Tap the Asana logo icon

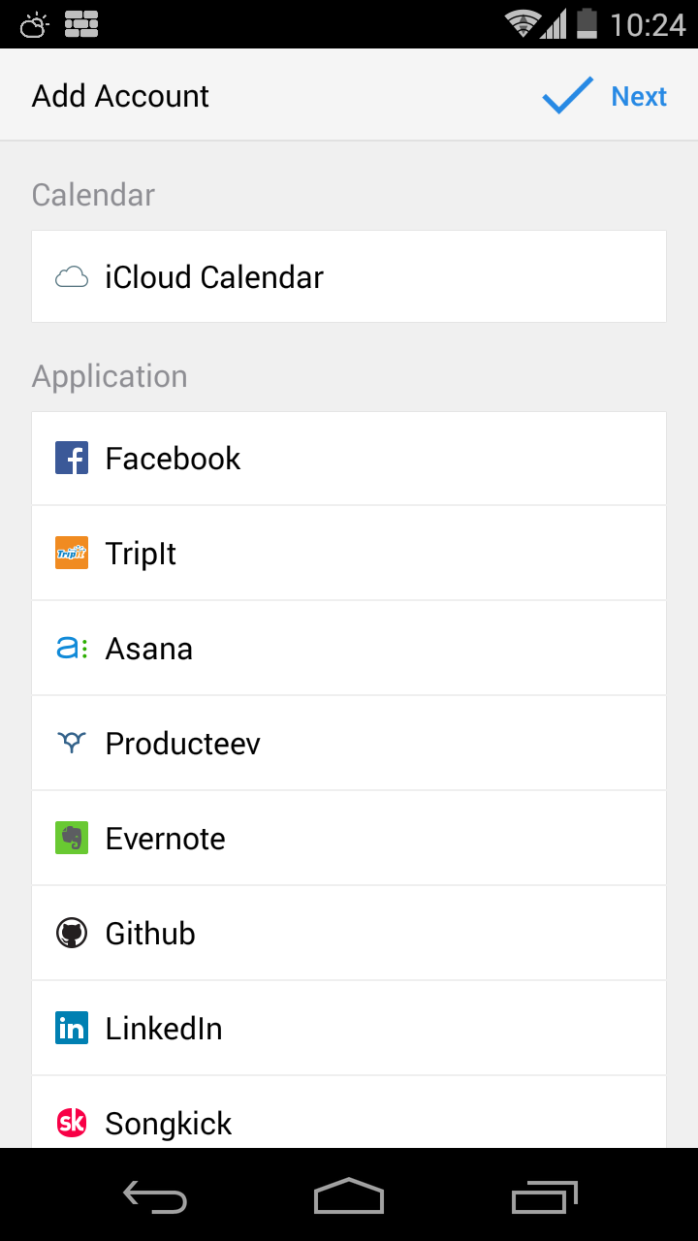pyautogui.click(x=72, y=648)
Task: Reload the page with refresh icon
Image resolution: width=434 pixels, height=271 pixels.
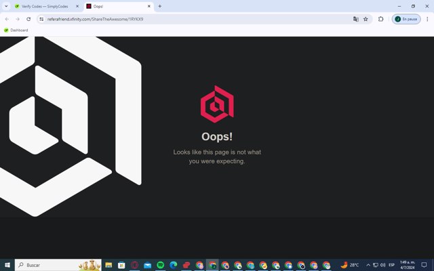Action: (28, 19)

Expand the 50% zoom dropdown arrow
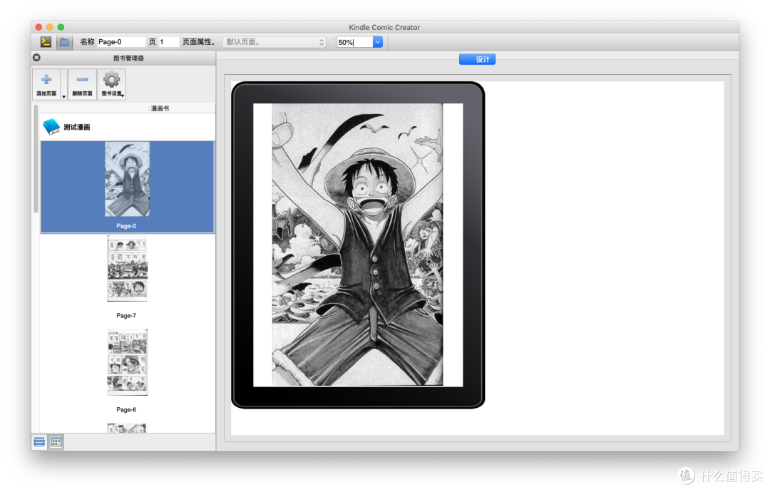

+++

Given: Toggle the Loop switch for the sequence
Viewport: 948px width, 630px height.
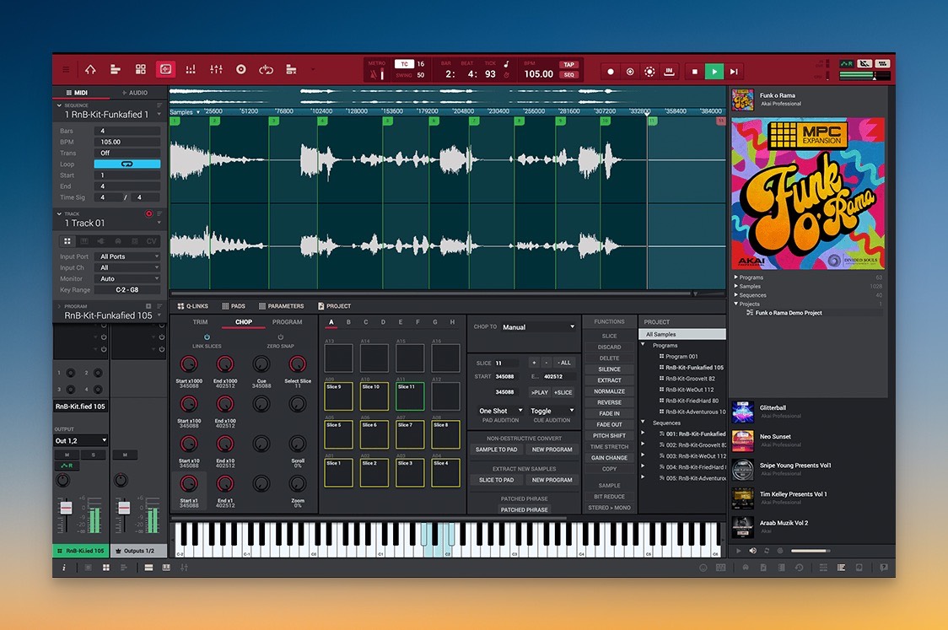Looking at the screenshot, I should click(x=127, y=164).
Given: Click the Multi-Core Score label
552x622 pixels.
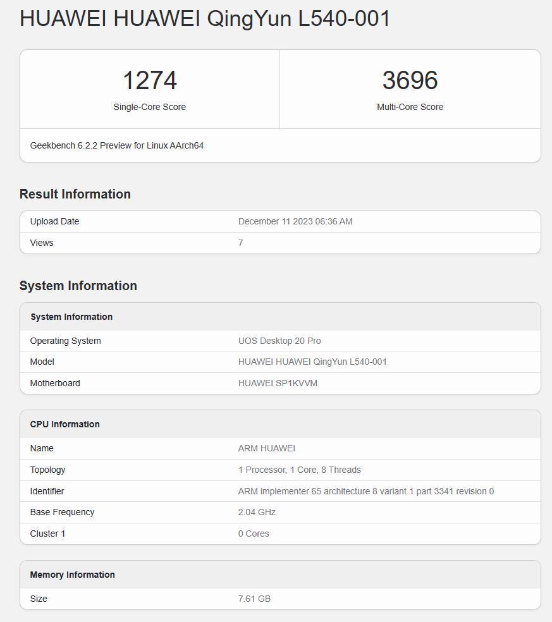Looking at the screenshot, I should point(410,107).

+++

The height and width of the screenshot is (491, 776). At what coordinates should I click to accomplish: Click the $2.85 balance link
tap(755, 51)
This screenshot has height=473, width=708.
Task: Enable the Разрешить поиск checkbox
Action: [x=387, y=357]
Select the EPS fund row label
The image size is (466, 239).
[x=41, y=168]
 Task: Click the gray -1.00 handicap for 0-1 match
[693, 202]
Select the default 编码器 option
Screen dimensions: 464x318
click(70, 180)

+++

When copying from the data above, print only the lines from the line containing "Tap the Asana logo icon" to the line containing "Expand the 50% zoom dropdown arrow", exactly, and leave the pictures out.

#### [RESULT BELOW]
Tap the Asana logo icon

pyautogui.click(x=72, y=648)
Task: Reload the page with refresh icon
Image resolution: width=434 pixels, height=271 pixels.
Action: (28, 19)

Expand the 50% zoom dropdown arrow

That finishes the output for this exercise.